La Loire-Atlantique, grâce à son histoire bretonne a un important réseau de routes dites aujourd’hui « à grande vitesse » avec la naissance dans les années 1960 du Plan Routier Breton obtenu de hautes luttes par les forces économiques et politiques des cinq départements Bretons.

Son but était de compenser leur situation spécifique et commune née de la situation péninsulaire de la Bretagne.

L’Ecotaxe qui va supprimer cet avantage pour bénéficier au transport fluvial et ferroviaire pratiqués dans d’autres régions, pénalise encore plus la Loire-Atlantique qui n’a pas obtenu à cause de sa séparation de la Bretagne l’abattement arraché pour les quatre autres départements.

La Loire-Atlantique ne peut pas compter sur les organisations régionales patronales et socioprofessionnelles des « Pays de Loire » qui sont restés muettes de désintérêt puisqu’une grande partie de cette région est proche de Paris et ne possède pas son réseau routier gratuit comme la Bretagne.

La Loire-Atlantique va donc subir une double peine: surtaxation en raison de son réseau issu du Plan Routier Breton sans bénéficier de l’abattement d’écotaxe.

L’affaire de l’écotaxe démontre une fois encore que la place de la Loire-Atlantique est en Bretagne administrative et Bretagne Réunie dénonce le caractère gravement préjudiciable de cette taxe pour l’économie bretonne dont le territoire excentré est déjà largement pénalisé et ne peut supporter des coûts supplémentaires.

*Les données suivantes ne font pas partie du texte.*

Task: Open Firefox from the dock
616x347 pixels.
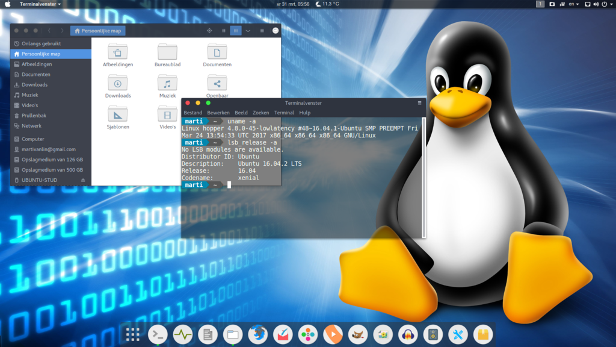Action: click(257, 334)
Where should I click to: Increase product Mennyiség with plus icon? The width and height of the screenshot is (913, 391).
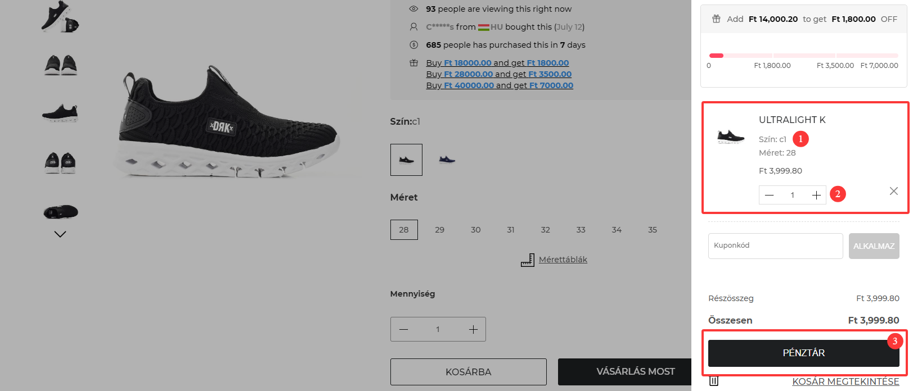[x=473, y=329]
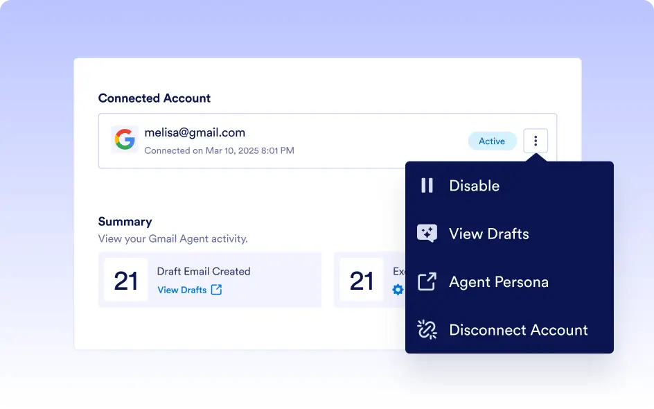The image size is (654, 409).
Task: Open the three-dot options menu button
Action: point(536,141)
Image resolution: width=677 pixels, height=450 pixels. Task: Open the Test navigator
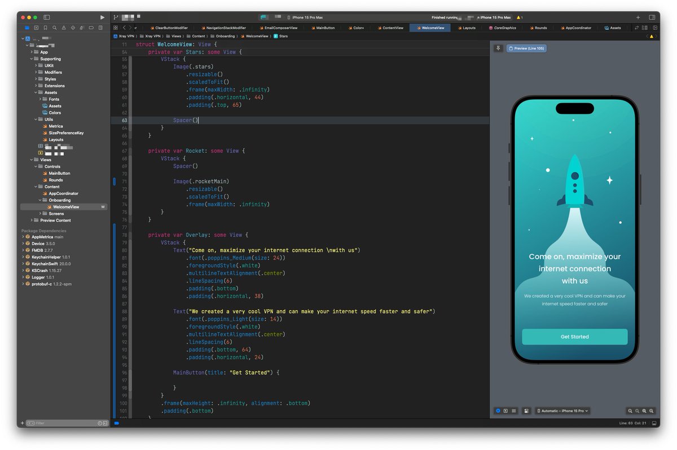tap(74, 27)
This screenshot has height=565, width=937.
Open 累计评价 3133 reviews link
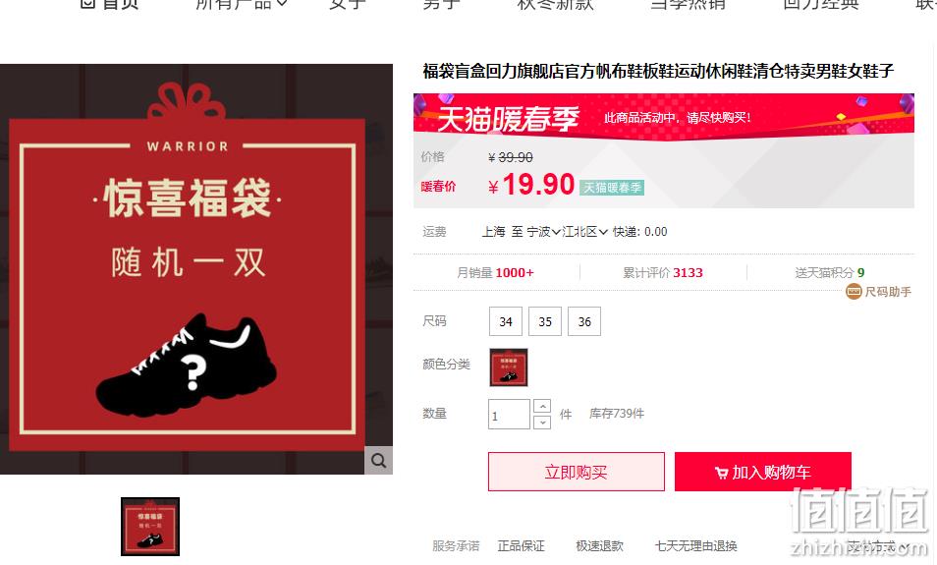[663, 272]
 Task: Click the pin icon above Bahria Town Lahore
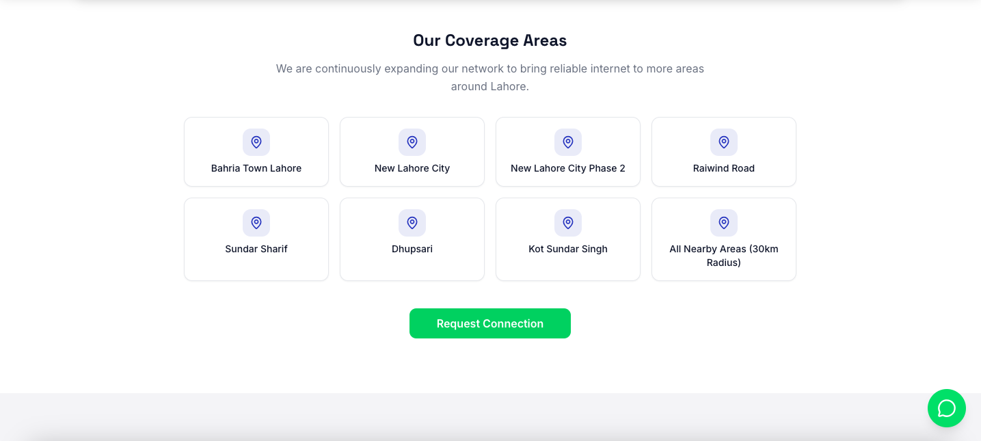tap(256, 142)
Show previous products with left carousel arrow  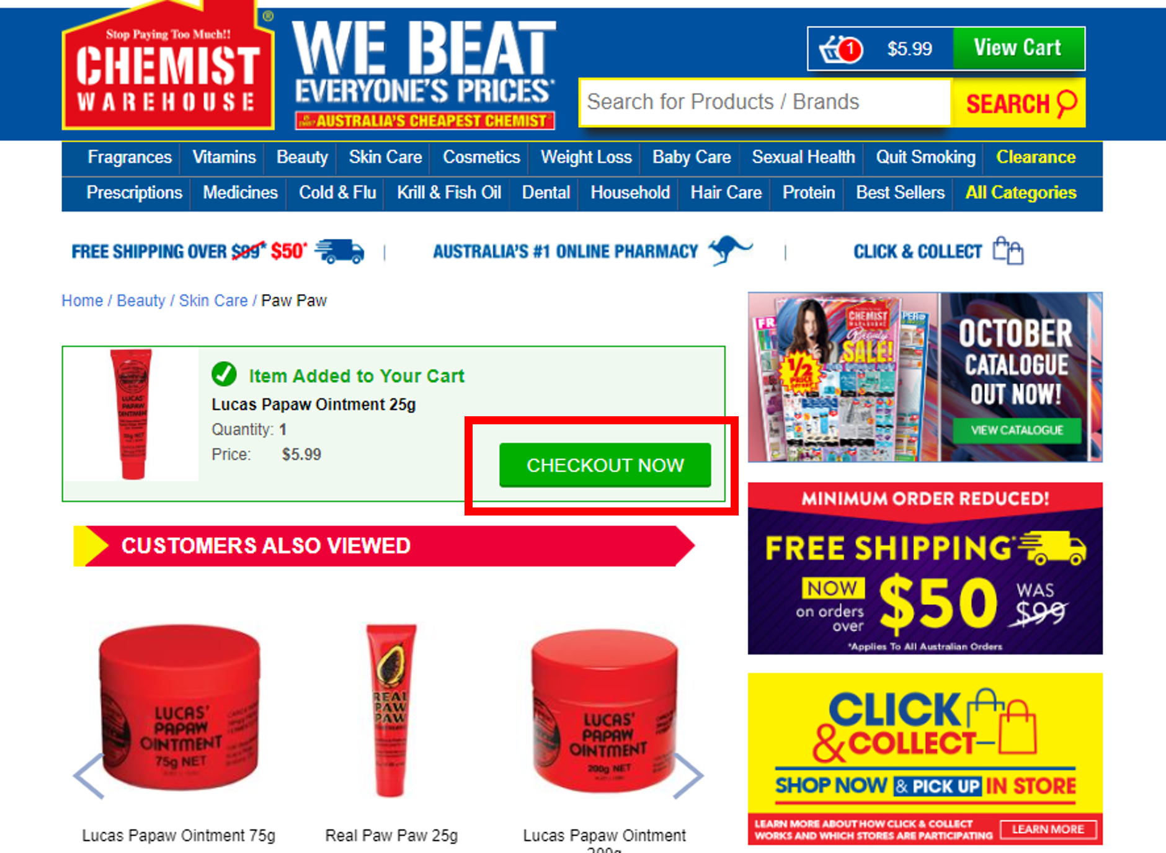click(89, 775)
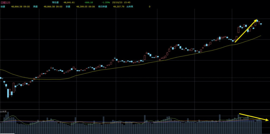Click the 出来高 title of the volume pane

[3, 112]
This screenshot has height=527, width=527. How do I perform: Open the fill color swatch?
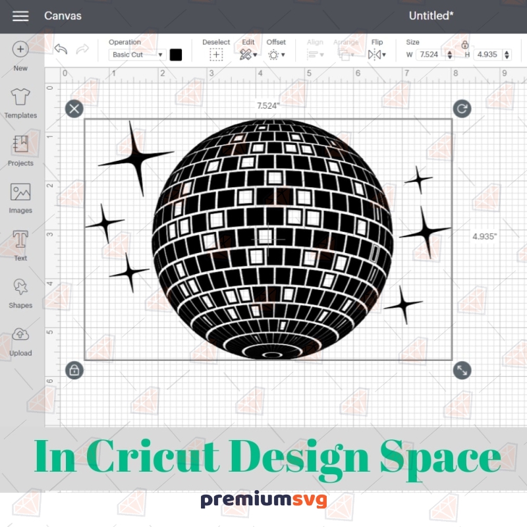pos(176,54)
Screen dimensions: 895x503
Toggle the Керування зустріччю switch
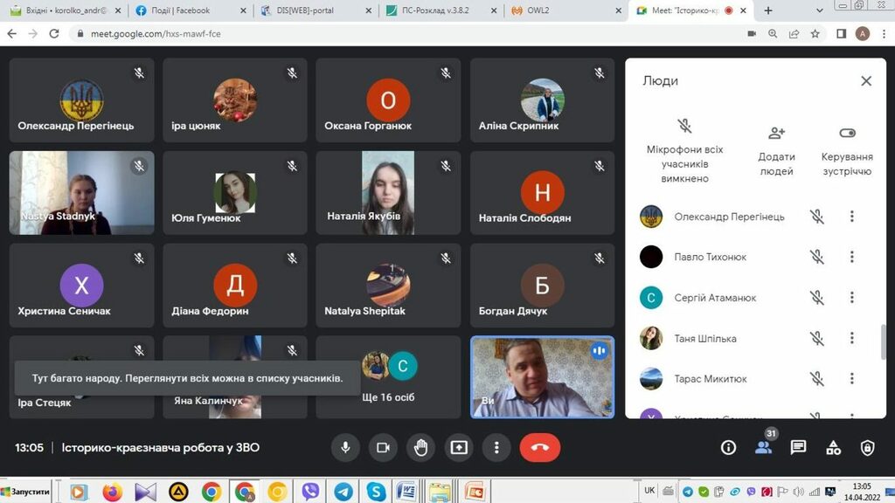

Bretagne Réunie demande au Gouvernement, pour tous les départements bretons y compris la Loire-Atlantique, que soit prise en compte globalement la situation géographique de la Bretagne et ses spécificités routières liées au Plan Routier Breton et de renoncer à la mise en place d’une taxe ou de péages qui sont contraires aux traditions multiséculaires bretonnes.